== DATA TO USE ==
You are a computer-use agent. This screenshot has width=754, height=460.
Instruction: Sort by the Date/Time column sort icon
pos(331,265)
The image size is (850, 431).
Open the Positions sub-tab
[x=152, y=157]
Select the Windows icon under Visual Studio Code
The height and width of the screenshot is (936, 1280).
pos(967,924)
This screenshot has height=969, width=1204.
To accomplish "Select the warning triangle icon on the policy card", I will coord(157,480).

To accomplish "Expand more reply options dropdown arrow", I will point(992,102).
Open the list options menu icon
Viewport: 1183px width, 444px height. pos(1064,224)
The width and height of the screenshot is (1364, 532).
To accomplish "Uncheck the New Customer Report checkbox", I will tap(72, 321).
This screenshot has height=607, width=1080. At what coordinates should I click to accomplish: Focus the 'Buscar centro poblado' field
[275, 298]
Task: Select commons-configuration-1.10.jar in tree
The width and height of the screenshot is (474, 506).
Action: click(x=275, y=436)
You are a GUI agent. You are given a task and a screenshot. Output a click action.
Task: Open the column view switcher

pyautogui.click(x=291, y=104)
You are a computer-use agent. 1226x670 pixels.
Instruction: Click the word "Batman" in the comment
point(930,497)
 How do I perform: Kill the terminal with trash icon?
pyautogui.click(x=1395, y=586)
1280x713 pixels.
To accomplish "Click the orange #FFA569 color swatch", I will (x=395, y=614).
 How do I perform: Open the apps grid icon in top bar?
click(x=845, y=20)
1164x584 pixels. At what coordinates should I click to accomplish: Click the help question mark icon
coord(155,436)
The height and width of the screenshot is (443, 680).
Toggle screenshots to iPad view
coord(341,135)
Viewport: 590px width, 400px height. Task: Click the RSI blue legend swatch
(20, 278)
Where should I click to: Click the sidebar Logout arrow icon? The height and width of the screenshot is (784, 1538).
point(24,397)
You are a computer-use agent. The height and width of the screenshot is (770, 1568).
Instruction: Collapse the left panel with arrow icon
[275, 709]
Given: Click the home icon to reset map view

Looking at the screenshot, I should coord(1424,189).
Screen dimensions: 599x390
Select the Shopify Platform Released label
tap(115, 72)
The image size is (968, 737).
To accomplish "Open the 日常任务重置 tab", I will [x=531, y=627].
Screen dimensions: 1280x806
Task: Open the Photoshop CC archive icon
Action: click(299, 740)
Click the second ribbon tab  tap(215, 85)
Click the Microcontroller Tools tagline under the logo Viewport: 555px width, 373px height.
===
§ **WRITTEN PROBLEM**
Rewrite the records above, changing every "Instruction" to "Command" and keeping all other text unchanged.

§ **THE ANSWER**
You are a computer-use agent. This screenshot has width=754, height=460.
Command: Sort by the Date/Time column sort icon
pos(331,265)
The image size is (850, 431).
Open the Positions sub-tab
[x=152, y=157]
Select the Windows icon under Visual Studio Code
The height and width of the screenshot is (936, 1280).
pos(967,924)
This screenshot has height=969, width=1204.
To accomplish "Select the warning triangle icon on the policy card", I will coord(157,480).

To accomplish "Expand more reply options dropdown arrow", I will point(992,102).
Open the list options menu icon
Viewport: 1183px width, 444px height. pos(1064,224)
The width and height of the screenshot is (1364, 532).
To accomplish "Uncheck the New Customer Report checkbox", I will tap(72, 321).
This screenshot has height=607, width=1080. At what coordinates should I click to accomplish: Focus the 'Buscar centro poblado' field
[275, 298]
Task: Select commons-configuration-1.10.jar in tree
The width and height of the screenshot is (474, 506).
Action: click(x=275, y=436)
You are a GUI agent. You are given a task and a screenshot. Output a click action.
Task: Open the column view switcher

pyautogui.click(x=291, y=104)
You are a computer-use agent. 1226x670 pixels.
Command: Click the word "Batman" in the comment
point(930,497)
 How do I perform: Kill the terminal with trash icon?
pyautogui.click(x=1395, y=586)
1280x713 pixels.
To accomplish "Click the orange #FFA569 color swatch", I will (x=395, y=614).
 How do I perform: Open the apps grid icon in top bar?
click(x=845, y=20)
1164x584 pixels. At what coordinates should I click to accomplish: Click the help question mark icon
coord(155,436)
The height and width of the screenshot is (443, 680).
Toggle screenshots to iPad view
coord(341,135)
Viewport: 590px width, 400px height. Task: Click the RSI blue legend swatch
(20, 278)
Where should I click to: Click the sidebar Logout arrow icon? The height and width of the screenshot is (784, 1538).
point(24,397)
You are a computer-use agent. The height and width of the screenshot is (770, 1568).
Command: Collapse the left panel with arrow icon
[275, 709]
Given: Click the home icon to reset map view

Looking at the screenshot, I should coord(1424,189).
Screen dimensions: 599x390
Select the Shopify Platform Released label
tap(115, 72)
The image size is (968, 737).
To accomplish "Open the 日常任务重置 tab", I will [x=531, y=627].
Screen dimensions: 1280x806
Task: Open the Photoshop CC archive icon
Action: click(299, 740)
Click the second ribbon tab  tap(215, 85)
Click the Microcontroller Tools tagline under the logo Viewport: 555px width, 373px height.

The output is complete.